Actually, that’s what I wanted to talk about next week. Not getting me wrong.

Until then, get some writing of your own done.

0 replies on “The Challenge Round”

I always thought the term "obstacle" was inadequate as well. Whenever I encounter the term, the only thing visualized in my mind is a brick wall – its much harder to consider an obstacle as being another human being or a less than physical problem.
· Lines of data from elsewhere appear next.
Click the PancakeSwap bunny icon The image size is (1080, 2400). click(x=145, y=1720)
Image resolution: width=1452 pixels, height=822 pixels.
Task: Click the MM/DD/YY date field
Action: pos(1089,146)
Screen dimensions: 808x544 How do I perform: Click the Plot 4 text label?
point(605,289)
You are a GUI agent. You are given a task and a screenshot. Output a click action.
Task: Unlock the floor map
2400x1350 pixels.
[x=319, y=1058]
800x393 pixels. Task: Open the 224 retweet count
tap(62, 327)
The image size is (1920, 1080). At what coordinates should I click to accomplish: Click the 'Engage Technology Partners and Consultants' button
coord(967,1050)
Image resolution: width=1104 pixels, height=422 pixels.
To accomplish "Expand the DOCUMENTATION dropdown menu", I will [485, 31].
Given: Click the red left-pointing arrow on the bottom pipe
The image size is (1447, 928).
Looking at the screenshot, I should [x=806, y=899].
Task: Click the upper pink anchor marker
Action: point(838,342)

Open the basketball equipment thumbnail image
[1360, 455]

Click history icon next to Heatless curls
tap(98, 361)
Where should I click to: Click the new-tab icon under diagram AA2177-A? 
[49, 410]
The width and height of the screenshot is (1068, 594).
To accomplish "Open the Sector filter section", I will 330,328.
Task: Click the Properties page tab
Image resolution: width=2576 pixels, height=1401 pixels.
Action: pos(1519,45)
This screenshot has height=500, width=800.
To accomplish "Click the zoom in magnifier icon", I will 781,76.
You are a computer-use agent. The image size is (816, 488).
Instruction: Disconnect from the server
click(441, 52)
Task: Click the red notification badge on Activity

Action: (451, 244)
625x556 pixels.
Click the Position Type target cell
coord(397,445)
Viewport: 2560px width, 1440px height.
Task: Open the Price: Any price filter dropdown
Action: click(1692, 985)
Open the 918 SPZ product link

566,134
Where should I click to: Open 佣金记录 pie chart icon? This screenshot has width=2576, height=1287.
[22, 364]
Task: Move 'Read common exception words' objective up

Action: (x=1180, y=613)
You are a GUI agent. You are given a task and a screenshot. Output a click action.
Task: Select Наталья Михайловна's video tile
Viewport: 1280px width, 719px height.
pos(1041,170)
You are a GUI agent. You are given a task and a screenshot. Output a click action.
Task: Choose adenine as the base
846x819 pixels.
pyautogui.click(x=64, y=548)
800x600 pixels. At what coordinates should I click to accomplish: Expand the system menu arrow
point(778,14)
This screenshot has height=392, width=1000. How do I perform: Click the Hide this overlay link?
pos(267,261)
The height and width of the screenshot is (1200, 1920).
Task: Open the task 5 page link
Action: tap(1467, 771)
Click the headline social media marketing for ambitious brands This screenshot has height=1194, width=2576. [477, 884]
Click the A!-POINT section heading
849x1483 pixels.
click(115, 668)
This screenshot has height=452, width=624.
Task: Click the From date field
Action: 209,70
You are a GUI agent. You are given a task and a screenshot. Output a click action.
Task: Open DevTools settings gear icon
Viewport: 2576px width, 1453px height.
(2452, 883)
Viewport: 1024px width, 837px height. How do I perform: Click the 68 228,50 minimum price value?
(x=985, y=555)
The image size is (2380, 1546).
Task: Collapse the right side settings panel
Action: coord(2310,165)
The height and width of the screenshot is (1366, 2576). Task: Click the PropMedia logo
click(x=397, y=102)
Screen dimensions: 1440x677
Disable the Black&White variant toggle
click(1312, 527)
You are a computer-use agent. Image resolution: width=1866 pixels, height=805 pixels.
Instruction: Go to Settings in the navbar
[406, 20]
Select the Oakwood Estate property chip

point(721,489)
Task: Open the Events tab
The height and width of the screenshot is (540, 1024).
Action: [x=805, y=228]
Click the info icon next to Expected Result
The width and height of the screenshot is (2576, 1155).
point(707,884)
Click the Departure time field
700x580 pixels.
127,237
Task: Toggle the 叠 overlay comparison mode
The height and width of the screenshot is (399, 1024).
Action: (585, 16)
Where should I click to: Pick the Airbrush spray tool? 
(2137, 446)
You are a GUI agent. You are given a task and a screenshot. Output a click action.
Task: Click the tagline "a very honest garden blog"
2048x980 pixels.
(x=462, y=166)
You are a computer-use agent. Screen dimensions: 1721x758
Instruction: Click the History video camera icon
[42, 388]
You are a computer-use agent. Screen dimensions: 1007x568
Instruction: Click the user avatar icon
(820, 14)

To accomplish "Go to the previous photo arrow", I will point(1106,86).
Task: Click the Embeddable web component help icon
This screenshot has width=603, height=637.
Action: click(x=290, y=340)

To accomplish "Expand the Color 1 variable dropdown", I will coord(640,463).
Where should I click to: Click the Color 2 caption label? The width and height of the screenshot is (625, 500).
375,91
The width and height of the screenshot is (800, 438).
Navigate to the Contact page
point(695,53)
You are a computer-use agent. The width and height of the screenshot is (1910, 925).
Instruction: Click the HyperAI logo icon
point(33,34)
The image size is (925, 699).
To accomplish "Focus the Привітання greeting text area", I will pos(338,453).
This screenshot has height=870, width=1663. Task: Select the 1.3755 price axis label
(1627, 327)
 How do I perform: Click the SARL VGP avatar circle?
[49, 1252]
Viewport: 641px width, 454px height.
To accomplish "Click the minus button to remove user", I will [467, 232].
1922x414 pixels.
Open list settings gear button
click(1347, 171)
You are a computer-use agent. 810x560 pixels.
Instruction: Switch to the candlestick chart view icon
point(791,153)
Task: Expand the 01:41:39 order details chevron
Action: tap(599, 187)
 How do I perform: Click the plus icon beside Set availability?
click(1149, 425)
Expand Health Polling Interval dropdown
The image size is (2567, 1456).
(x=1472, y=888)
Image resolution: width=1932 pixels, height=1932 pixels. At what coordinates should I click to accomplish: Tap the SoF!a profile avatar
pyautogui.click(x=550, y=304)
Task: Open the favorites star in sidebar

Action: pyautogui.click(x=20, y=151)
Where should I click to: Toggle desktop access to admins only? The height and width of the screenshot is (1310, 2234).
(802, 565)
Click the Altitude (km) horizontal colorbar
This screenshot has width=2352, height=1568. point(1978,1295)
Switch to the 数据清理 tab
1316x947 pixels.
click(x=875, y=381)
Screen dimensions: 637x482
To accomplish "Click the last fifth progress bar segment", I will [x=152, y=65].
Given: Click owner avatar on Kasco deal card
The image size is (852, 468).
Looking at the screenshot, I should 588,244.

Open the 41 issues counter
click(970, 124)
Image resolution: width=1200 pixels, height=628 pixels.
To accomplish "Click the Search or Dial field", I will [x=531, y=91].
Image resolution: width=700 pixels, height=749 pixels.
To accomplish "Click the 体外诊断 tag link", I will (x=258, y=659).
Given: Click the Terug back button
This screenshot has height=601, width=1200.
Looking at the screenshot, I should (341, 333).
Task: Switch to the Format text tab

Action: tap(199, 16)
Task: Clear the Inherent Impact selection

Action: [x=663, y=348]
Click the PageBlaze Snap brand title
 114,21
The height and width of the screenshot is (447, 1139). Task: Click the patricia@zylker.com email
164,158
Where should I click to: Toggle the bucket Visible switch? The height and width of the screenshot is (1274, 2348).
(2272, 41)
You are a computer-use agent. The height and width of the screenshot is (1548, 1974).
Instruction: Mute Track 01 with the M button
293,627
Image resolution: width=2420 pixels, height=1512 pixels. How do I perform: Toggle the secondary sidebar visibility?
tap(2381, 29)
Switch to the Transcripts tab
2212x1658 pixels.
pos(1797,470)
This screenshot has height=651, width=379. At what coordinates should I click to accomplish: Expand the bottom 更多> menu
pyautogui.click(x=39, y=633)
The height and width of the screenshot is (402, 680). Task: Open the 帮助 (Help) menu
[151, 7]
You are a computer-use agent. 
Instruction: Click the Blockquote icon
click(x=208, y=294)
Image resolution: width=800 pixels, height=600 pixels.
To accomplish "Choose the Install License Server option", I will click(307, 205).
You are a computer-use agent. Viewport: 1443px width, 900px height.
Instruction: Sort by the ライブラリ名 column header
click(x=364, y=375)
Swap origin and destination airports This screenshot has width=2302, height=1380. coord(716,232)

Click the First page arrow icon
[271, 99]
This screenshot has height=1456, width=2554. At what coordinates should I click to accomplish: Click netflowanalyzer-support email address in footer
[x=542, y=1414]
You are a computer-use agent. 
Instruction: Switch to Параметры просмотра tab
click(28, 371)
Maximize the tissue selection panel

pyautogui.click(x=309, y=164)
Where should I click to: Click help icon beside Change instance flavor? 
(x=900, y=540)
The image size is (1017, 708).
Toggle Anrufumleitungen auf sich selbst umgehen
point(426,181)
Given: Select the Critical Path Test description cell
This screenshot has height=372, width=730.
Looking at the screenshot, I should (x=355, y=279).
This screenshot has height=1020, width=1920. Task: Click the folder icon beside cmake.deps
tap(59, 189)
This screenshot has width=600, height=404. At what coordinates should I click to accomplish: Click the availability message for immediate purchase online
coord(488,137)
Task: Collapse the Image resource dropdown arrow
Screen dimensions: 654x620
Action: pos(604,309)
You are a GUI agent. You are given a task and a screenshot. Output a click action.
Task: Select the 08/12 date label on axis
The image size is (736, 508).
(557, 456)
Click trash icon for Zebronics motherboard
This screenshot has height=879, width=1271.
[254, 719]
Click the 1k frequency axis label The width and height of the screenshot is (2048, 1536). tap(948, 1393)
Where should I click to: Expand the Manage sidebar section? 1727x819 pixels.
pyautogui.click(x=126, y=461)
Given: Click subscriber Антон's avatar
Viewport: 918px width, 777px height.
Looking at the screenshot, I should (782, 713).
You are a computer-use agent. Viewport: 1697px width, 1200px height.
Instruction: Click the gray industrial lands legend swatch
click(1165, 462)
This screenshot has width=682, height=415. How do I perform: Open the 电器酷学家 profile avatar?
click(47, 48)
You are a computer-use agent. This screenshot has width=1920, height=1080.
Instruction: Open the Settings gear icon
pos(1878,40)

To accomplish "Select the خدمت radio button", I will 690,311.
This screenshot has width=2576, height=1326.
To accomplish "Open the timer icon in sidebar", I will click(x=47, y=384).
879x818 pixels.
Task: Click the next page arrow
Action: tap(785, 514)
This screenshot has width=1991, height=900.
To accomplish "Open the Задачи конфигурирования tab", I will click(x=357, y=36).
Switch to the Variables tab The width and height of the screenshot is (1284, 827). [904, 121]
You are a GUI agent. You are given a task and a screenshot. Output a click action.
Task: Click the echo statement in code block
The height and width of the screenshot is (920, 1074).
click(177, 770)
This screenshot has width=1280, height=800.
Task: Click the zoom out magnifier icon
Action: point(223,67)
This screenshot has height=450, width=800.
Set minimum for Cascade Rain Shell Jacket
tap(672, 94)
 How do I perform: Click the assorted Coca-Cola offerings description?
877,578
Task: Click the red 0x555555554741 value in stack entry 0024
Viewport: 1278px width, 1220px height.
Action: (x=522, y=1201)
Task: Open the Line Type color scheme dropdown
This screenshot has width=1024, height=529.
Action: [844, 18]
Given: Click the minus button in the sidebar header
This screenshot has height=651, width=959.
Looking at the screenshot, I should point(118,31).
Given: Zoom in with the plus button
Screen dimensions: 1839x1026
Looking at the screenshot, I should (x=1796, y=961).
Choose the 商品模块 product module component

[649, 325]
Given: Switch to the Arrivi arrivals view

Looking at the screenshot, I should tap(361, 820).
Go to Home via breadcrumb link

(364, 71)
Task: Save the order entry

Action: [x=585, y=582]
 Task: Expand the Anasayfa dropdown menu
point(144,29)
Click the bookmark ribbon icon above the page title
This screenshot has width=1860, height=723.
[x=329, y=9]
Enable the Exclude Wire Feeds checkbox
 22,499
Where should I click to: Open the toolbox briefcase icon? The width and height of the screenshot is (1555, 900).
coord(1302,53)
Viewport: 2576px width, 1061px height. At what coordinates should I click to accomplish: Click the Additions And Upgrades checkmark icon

This is one reason I admire Robert McKee's approach to plotting. He throws the concept out the window and replaces it with the idea of "The Gap" that arises between the character's expectations and the reality that confronts him. If you are familiar with the works of Albert Camus, you can see that there are clear parallels between McKee's approach to plotting and Camus's view of human existence (human desires constantly being thwarted by the absurdity of reality). A lot of new writers have problems with the concept of the "obstacle" because it seems to be something that has been superficially imposed on the craft mostly from analysis and observation after the fact by "gurus", while the gap approach seems to work better because it appears to mirror human existence more faithfully.

Hey, who's this !#?@ "Phoebe" chick? I've got a coupla obstacles for her right here. Bitch, pleeeeze!

see? i don't get why you don't like the fourth Indy movie. first, he had to overcome Galadriel and the Russians. then he had to overcome a goddamn NUCLEAR HOLOCAUST. and then unemployment. and then the entirety of South America . . . and let's not forget that final obstacle: Marion & Mutt. yikes.

Yeah, M.W., the term "obstacle" has always bugged me since I first heard it in college. I recently saw someone using it on a message board and it's what made me start thinking about this.

Thom, I had no problem with any of those things. It was the waterfall that ruined Crystal Skull for me.